Dizem, e confirmo por experiência própria, que o passar dos anos nos amolece por fora e nos endurece por dentro. Enquanto a pele vai perdendo a firmeza de outrora, uma couraça invisível vai nos fazendo perder a ternura e, muitas vezes a fé na humanidade. Acredito que este é o causador de velhinhos azedos, recrudescidos pelas horas do dia.

Ao crescermos, desconfiamos se a frase "Hay que endurecerse, pero sin perder la ternura jamás" , atribuída a Che Guevara, foi de fato proferida pelo suposto autor, uma vez que o comandante tinha outras facetas além daquela pintada em Diários de Motocicleta. Nas primeiras desilusões amorosas, perdemos o encanto sobre o amor (até que nos apaixonemos de novo).

 

Foto de Guilheme Briggs.

Ao crescer, descobri que o Trem da Alegria – grupo de meus principais ídolos da primeira idade, dos anos de 1980 – era composto por gente de verdade, como eu e você (acredito que a geração seguinte sofra o mesmo com Miley Cyrus, a ex-Hannah Montana). Que Papai Noel não me trazia presentes porque o Sarney afundava a economia brasileira. Mais tarde, ao perceber que a profissão dos sonhos não mudaria o mundo, como pensávamos antes do ingresso na faculdade.
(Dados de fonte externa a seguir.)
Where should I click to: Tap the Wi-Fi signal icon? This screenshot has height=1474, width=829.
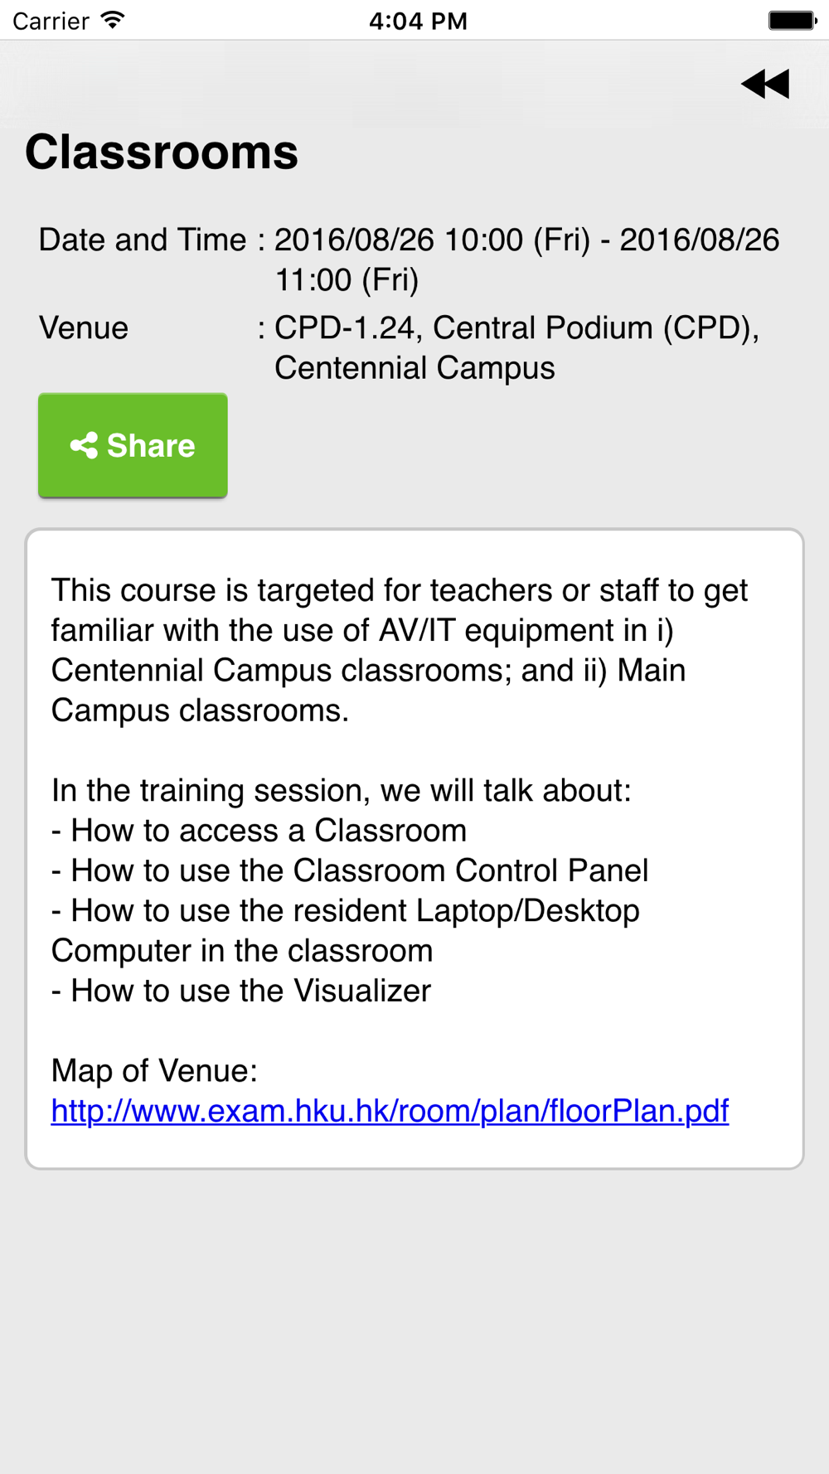tap(113, 20)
A vida nos empedra porque acreditamos demais nos ganhos, evitamos o fracasso e sofremos pequenas ou grandes injustiças. Petrifica nossa alma quando apanhamos mesmo sendo merecedores de flores. Ou quando uma suposta autoridade nos enfia o dedo na cara, substituindo o diálogo pela força bruta – seja a das palavras ou a da força física.
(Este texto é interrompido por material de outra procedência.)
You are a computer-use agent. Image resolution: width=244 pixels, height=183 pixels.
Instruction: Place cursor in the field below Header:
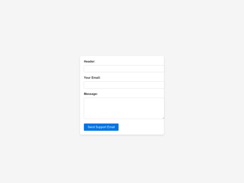click(x=124, y=69)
Diante de tanto endurecimento, como não perder a ternura? O antídoto está na resistência de colocar flores no lugar de pedras no meio do caminho. Que neste fim de ano todos percamos as cascas e tiremos de dentro delas aquele pessoa que já nasceu aprendendo a sonhar. Não importa o quanto estejamos moles por fora ou petrificados por dentro.